Crossposted from Calitics
There is a hostage crisis unfolding in California's capitol tonight.
Think that headline is over the top? Think again. Arnold Schwarzenegger has decided to turn the normal legislative process, intended at one point in our state's apparently distant past to be a deliberative process aimed at producing legislation for the public good, into a hostage crisis. The governor has demanded that either he gets a water bill by the end of the day today, or he's going to just randomly start vetoing bills, even bills designed to do things like help pregnant women get health care.
Credit E.J. Schultz and John Myers for introducing the "hostage" frame into the coverage of the political crisis in Sacramento. Apparently Arnold has decided about 500 bills are to be held hostage, but already about 100 bills have been vetoed. 100 more are going to be signed, in what Myers calls a "let a few hostages go" move apparently designed to show the sane people outside the barricaded room (which would include all 36 million of us as well as the legislators who have so far rightly refused to accept a craptacular water deal) that the governor really is willing to deal.
Do we need any greater sign of how totally state government has collapsed? Our governor, who usually plays the Hollywood hero who rescues the hostages from the bad guys, has now himself become one of the bad guys holding the people of this state hostage to his wild demands.
What are those demands? It's difficult to tell exactly, but the overall scope appears to be a demand that the people of California take water from those who already have rights to it (Delta farmers, fishermen, wildlife, SF Bay) and give it to those whose water rights are "junior" (i.e. they're last in line) - and that taxpayers must hand over money to pay for new dams and potentially a Peripheral Canal to benefit a small handful of users (primarily growers in Kern County and new suburbs in the LA Metropolitan Water District's domain, the aforementioned "junior" water rights holders).
John Laird gives a truly excellent overview that explains that the only other dam built by state government, the Oroville Dam which is a key part of the State Water Project, had 97% of its cost paid for by the actual users of the system, with the other 3% coming from taxpayers in the form of financial support (low-interest loans, for example). Yet the current demand is that taxpayers pay as much as 50% of the cost of a new dam, despite the fact that many Californians will never see any benefit from that dam, a dam which likely won't be built for a decade or more and which will, because it is likely to be built at low elevation, will not catch much water and will essentially be useless.
Other aspects of the water standoff include the Delta counties, who want to ensure that their water rights are not stolen, and that any deal impacting the Delta should pay for the Bay-Delta Conservation Plan (BDCP) and help repair the earthquake-prone Delta levees that have been described as a possible California version of Hurricane Katrina should they fail.
The counties wrote a letter to Sen.
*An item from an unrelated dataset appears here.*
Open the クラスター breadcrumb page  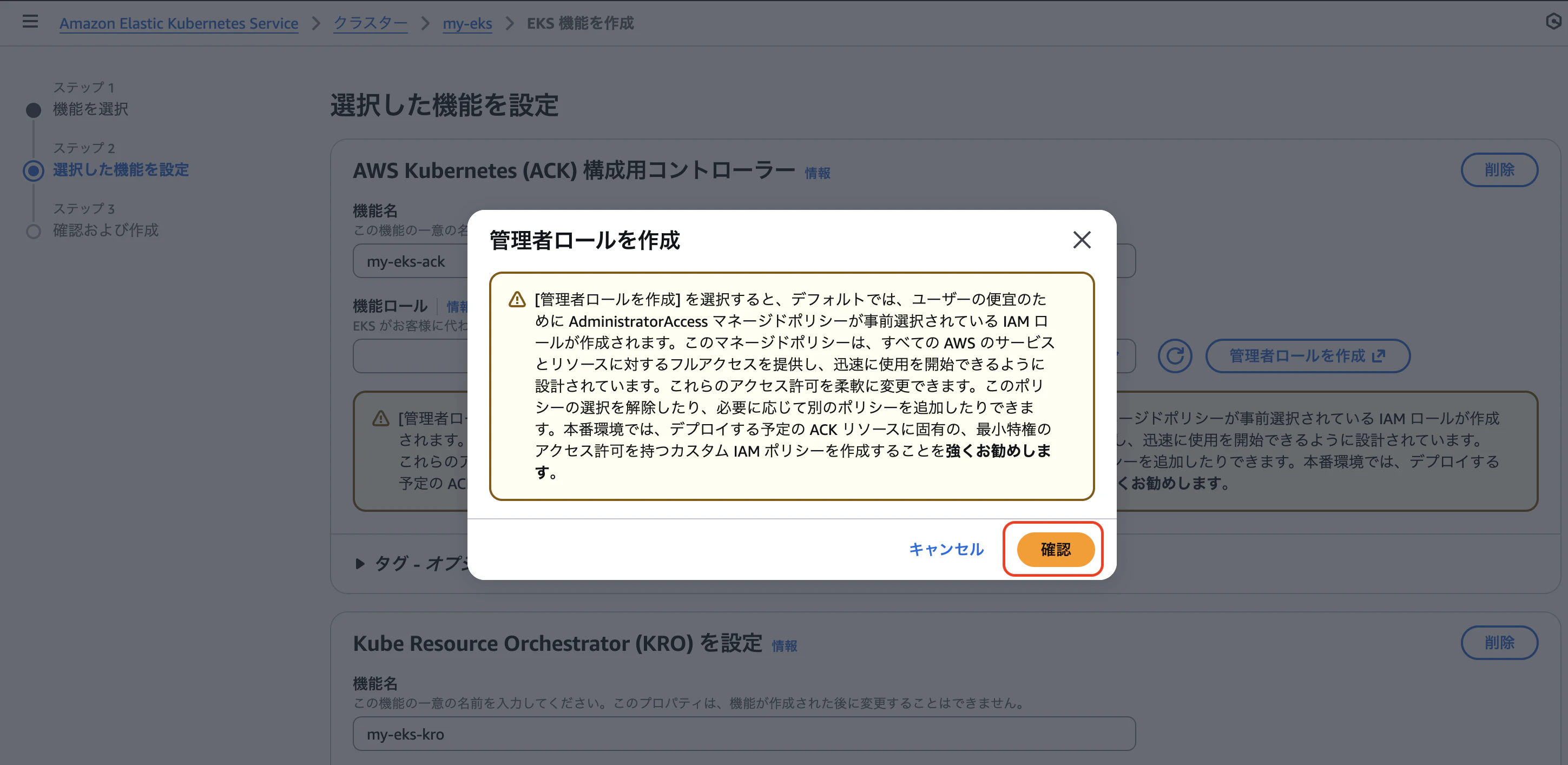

Darrell Steinberg voicing their concern that Delta reps have been shut out of the process and that they are about to be sold out, along with the rest of the state, to benefit a small number of politically connected water users who want to cut in line, and hand everyone the bill, to continue unsustainable water uses.
As the hostage standoff continues, let's hope there's a California legislative version of John McClane holed up in the Capitol looking to save everyone from the bad guys who, despite all their bluster, are really just after our money.
UPDATE: As I was writing this diary, Arnold issued his vetoes. See the full list of 94 vetoed bills here. Among the dead hostages includes the aforementioned AB 98, putting California's governor on record as endorsing discrimination against women. His veto message:
Maternity coverage is offered and available in today’s individual insurance market. Consumers can choose whether they want to purchase this type of coverage, and the pricing is reflective of that choice. While the perfect world would allow for all health conditions to be covered, including maternity, I cannot allow the perfect to become the enemy of the good.
This is, as I noted back in March, is untrue:
When Wendy Root Askew of Monterey started looking for a doctor she hoped would be her gynecologist as well as deliver her future children, she was shocked to discover her health insurance policy didn't include a single OB/GYN in her county.
The 31-year-old considered changing health plans. But then she learned that while 85 percent of the plans available in Monterey County offered maternity coverage five years ago, just 15 percent offer it now.
She found only two individual policies that included maternity, but they were three to five times as much as the policy she already had and came with annual deductibles of up to $15,000.
Wendy is a very good friend of mine. And now she, like women across the state, have fallen victim to Arnold Schwarzenegger's misogyny and greed. Someone needs to let him know we elected him to govern the state, not to play Hans Gruber.